The last time she came running up her to DH and accused me of calling her a liar, he told me she was actually shaking. He thought she was just so upset. At first I thought it was just flat out rage, but now, thinking about it and her past actions like this, I am inclined to agree that it is panic. She is in the process of having been caught, facing consequences, and is panicking so she needs to blow up and put the blame on someone else to try to keep the other party, in this case her Father, from seeing what she did.

Maybe it really should be called a rage of panic?

sandye21's picture

Good point. It is also part of the triangle game: Twit being the victim to point all blame to you, the perpetrator, using DH as the rescuer. You have taken yourself out of the game. The triangle can not be completed. She is in a state of panic at being found out by DH and she has. She's running out of fuel. I know your DH wants to eventually distance the relationship with Twit with as little hard feelings as possible but this doesn't work with a narcissist. Just a matter of time before DH becomes so overly saturated with the drama he will pull out of her life completely. (((HUGS)))

shes driving me crazy in my retirement's picture

Sandye - very interesting what you just said about triangle game.
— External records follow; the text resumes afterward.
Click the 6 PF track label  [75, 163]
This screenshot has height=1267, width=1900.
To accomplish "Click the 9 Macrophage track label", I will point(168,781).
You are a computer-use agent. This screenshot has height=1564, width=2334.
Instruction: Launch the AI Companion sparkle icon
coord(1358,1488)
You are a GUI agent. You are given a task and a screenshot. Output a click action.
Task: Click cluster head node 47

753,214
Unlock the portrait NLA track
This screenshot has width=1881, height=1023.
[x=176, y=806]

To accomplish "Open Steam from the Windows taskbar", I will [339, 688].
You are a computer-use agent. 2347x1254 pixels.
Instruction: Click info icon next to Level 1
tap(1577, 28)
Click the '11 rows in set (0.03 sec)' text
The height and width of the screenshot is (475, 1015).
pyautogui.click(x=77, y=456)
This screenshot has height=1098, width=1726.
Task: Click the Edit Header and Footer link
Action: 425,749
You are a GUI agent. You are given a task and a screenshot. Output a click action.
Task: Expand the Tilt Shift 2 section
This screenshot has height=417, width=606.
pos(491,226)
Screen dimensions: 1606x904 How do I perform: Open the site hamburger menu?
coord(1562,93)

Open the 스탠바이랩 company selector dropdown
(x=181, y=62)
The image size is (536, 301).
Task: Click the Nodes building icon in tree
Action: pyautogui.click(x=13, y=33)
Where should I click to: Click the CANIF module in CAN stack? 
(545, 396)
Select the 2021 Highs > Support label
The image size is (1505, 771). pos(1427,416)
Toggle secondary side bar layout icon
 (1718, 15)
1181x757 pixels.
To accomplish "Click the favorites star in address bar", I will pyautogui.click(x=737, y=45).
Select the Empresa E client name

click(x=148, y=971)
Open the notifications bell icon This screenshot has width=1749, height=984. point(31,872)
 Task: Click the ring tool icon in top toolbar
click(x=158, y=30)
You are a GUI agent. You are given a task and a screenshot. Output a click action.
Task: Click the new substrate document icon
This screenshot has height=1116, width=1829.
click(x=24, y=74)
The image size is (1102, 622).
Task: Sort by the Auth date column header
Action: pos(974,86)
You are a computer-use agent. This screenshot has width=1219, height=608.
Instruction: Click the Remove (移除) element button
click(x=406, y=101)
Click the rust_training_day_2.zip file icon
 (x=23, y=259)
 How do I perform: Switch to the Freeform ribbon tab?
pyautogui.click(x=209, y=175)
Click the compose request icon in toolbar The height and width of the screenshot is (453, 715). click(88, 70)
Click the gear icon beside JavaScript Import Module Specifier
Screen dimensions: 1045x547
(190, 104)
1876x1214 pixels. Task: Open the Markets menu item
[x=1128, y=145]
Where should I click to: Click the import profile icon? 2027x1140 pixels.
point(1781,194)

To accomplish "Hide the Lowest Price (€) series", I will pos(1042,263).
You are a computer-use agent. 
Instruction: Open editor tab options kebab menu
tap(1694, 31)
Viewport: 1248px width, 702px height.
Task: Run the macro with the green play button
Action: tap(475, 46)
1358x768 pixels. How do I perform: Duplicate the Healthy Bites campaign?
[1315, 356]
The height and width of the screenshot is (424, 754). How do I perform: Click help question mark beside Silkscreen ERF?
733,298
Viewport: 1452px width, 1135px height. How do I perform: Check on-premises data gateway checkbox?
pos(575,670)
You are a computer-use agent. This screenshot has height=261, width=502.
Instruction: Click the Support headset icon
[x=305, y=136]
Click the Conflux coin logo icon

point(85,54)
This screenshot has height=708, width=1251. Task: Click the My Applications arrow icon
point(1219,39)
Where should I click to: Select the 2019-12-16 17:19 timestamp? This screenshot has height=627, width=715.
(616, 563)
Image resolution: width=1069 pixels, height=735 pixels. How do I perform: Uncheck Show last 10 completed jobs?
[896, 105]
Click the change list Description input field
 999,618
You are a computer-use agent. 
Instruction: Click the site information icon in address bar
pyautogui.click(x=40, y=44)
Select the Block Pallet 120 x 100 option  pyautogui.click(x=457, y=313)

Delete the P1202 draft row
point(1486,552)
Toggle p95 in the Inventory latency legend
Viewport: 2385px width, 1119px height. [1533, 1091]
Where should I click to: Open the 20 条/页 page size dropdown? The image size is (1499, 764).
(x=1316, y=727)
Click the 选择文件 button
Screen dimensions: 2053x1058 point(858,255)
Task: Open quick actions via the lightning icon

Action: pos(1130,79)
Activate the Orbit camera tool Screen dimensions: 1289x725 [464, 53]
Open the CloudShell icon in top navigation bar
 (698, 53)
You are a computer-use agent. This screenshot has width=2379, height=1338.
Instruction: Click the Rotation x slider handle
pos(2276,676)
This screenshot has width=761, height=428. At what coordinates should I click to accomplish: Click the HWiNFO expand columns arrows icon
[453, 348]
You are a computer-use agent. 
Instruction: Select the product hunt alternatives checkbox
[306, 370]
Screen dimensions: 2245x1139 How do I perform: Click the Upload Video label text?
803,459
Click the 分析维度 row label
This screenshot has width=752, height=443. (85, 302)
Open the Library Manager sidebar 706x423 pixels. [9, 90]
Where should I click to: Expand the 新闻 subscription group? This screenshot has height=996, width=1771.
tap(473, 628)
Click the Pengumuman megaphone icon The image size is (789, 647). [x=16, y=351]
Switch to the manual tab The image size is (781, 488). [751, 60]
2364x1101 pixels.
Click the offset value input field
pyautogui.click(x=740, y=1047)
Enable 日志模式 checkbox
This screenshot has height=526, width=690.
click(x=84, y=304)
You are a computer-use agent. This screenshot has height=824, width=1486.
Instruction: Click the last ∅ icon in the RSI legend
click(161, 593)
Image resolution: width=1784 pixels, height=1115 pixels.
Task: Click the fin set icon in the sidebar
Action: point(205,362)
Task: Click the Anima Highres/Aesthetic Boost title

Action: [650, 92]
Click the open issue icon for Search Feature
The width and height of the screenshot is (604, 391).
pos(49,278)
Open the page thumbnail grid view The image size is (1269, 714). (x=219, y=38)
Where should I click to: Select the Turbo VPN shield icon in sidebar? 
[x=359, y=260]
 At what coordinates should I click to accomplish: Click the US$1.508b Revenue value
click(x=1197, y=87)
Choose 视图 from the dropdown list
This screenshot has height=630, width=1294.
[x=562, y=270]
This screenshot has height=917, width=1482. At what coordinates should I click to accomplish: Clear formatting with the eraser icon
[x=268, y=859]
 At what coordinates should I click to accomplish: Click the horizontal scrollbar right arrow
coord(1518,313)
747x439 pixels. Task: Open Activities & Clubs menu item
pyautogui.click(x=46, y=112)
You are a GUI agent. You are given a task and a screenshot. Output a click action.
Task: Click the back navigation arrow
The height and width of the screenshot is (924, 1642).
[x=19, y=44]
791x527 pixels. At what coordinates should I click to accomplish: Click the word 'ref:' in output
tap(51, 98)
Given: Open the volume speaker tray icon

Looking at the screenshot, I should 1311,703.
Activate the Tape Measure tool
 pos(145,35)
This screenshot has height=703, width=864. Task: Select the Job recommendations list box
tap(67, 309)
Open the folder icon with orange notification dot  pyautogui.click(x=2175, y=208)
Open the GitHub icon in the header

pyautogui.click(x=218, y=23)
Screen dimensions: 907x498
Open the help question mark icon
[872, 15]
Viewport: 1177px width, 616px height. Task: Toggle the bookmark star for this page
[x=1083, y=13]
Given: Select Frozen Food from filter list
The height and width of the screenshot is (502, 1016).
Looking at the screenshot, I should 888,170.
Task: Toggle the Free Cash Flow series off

Boy, that was it on the nail head. The last time she ran up here crying that I called her a liar DH said she was shaking. At first I thought it was shaking with rage as Twit does go off the deep end pretty easily, but after reading that article on narcissistic panic that seemed more appropriate. And she was panicking, she needed DH to believe I had called her a liar so he would punish me. That was her goal. He said she was shaking because she was upset at what she claimed I did.

When DH and I later talked about it, I told him she wasn't shaking because she was upset, but because it was rage. Now I realize Twit was probably in panic mode.